= Ragen Moss =

Visual artist

Ragen Moss (born 1978) is a visual artist based in Los Angeles. She has exhibited in the United States and Europe.

==Education==

Moss received a Bachelor of Arts degree in Art History from Columbia University in 2000. She received a Juris Doctor degree from UCLA in 2005 and a Master of Fine Arts degree from the University of California Los Angeles in 2012.

==Work==

Moss' sculptural work is made from layered transparent polyethylene forms that are embedded with paint that roughly resemble biomorphic human shapes. A review in The New York Times described her work as being "concerned with the body and how it functions within society." Moss had work included in the 2019 Whitney Biennial. Some of her works include texts, such as "manipulative deceptive device or contrivance" which directly refers to insider trading violations.
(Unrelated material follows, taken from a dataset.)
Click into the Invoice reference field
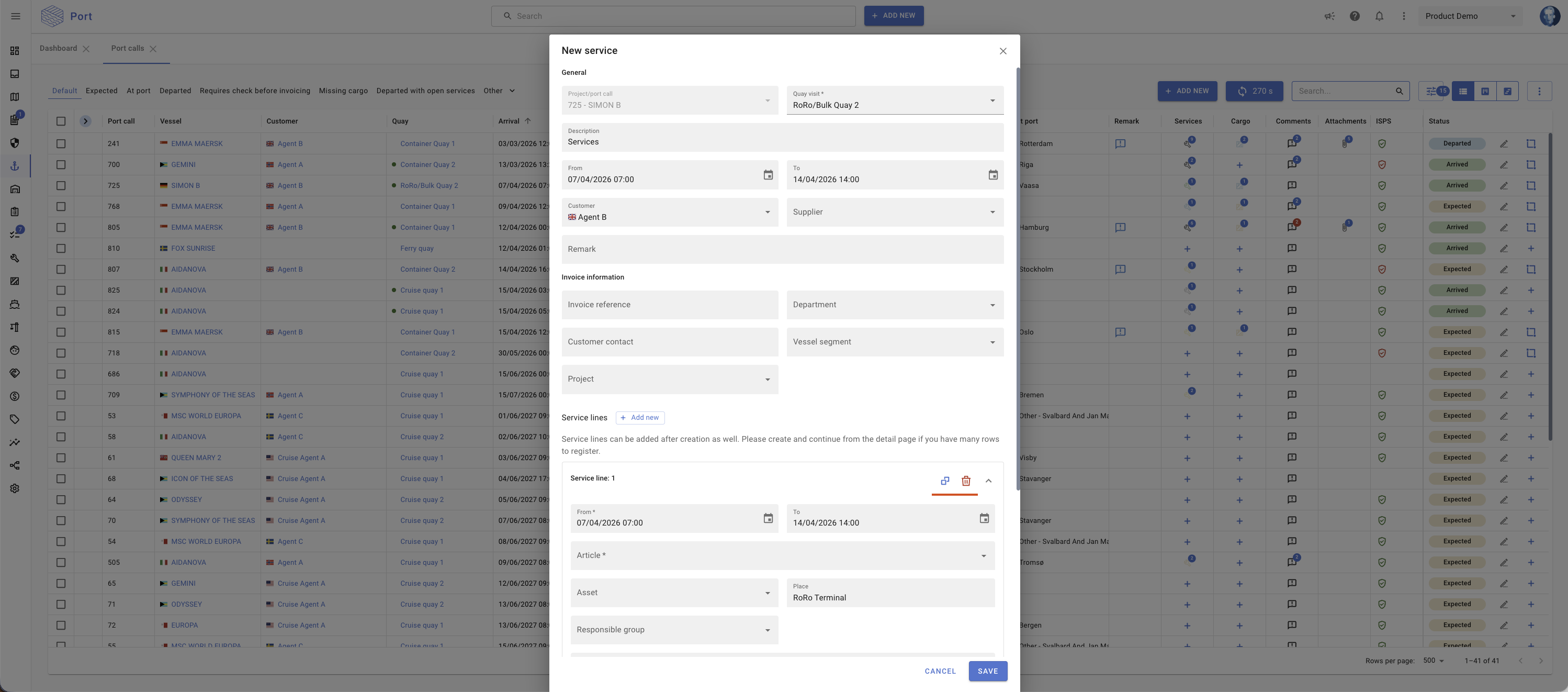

In 2021, Moss contributed to Art Basel Unlimited with her work "Humane Imagination", consisting of 10 new sculptures that reflect upon the potential of the human mind.
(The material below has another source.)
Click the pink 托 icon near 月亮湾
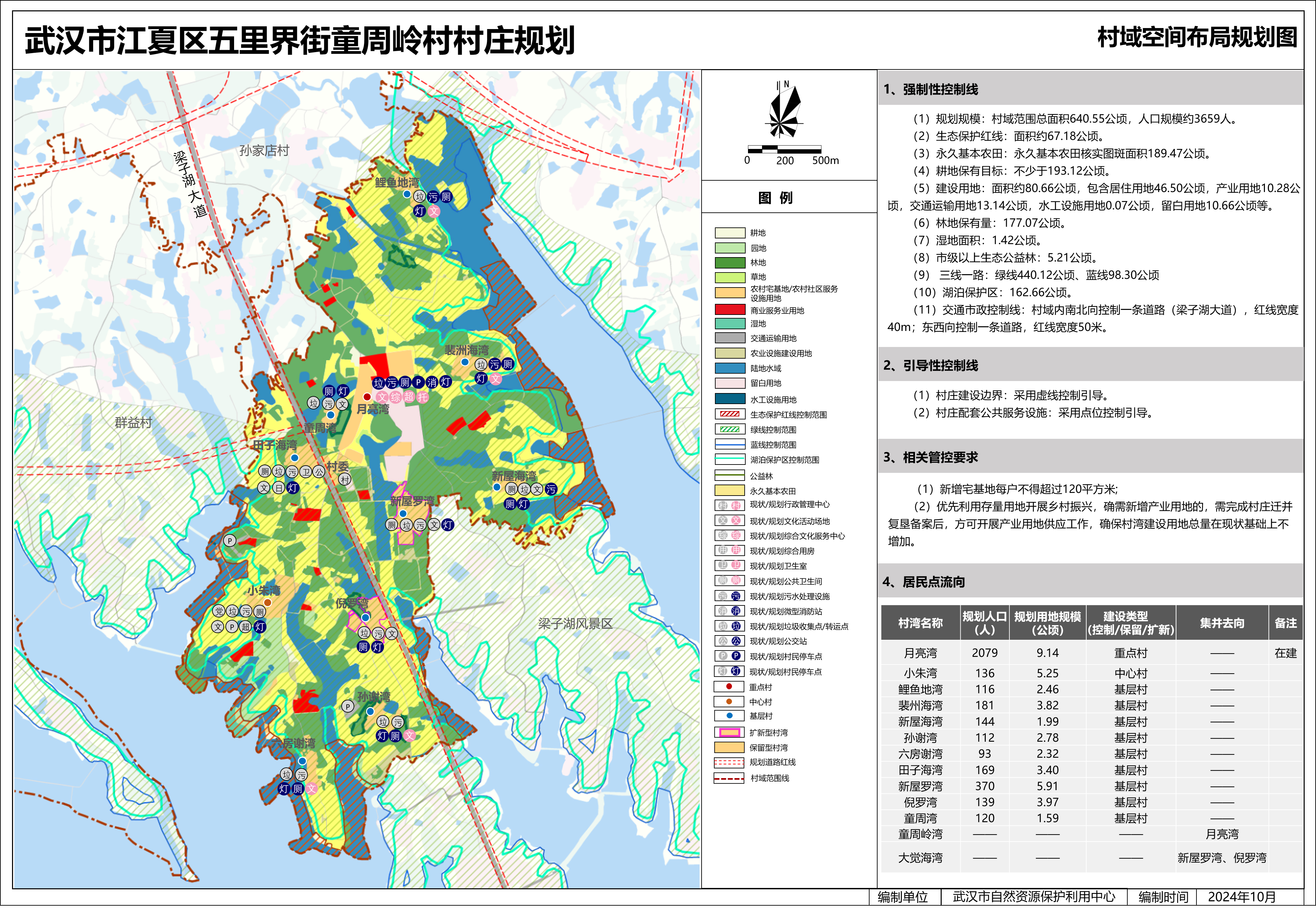 pyautogui.click(x=423, y=397)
Moss' most recent exhibition, titled CONSPIRE, was presented in Berlin. The installation consisted of seven hanging bulbous sculptures made of painted polyethylene paired with seven glass and metal canisters in which actual flames burn.

Moss' work was included in the exhibition, Day Jobs, at the Blanton Museum of Art. She works as a lawyer in her day job. She has spoken publicly on the ability of art to "perform specific and pointed work on Constitutional questions" including human rights and reproductive freedom.

==Collections==
Moss' work is held in the permanent collection of the Whitney Museum of American Art, and the Museum of Contemporary Art, Los Angeles.